Book Read Free

A Quiet Genocide

Page 13

by Glenn Bryant


  The professor’s Polish thickened his German with feeling. He slowed and Jozef felt the cold. He tried to turn up the collar on his jacket further, but it did not reach higher around his neck.

  ‘Mengele was flicking his finger,’ described the professor. ‘If he flicked it to the left, you were going straight to the crematorium. If he flicked it to the right you were going to the camp. Of course, we did not know in that moment.’

  ‘There were SS troops with dogs and sticks and rifles. All these people going left were cripples, old people, children, babies and mothers holding babies. Troops told mothers to go right and drop the babies. But what mother would do that? They tried to rip the babies from the mothers’ arms. If they couldn’t, they shot the mother or shot the baby.’

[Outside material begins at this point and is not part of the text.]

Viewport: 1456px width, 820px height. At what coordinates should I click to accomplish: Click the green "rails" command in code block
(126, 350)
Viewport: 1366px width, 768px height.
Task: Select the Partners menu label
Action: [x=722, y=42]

  The professor paused, thinking. ‘I will never understand how a person can kill babies and then sit down at night and have dinner with a wife and children and listen to music.’

  ‘We are back,’ said Jozef.

  ‘So we are,’ noted the professor, gazing up to his right and the university lecture block towering across the street.

  The professor started to feel the night in his bones. ‘It has been quite a day. We will get there,’ he said.

  Jozef stood and watched him walk inside, up to his office for maybe something stronger than coffee.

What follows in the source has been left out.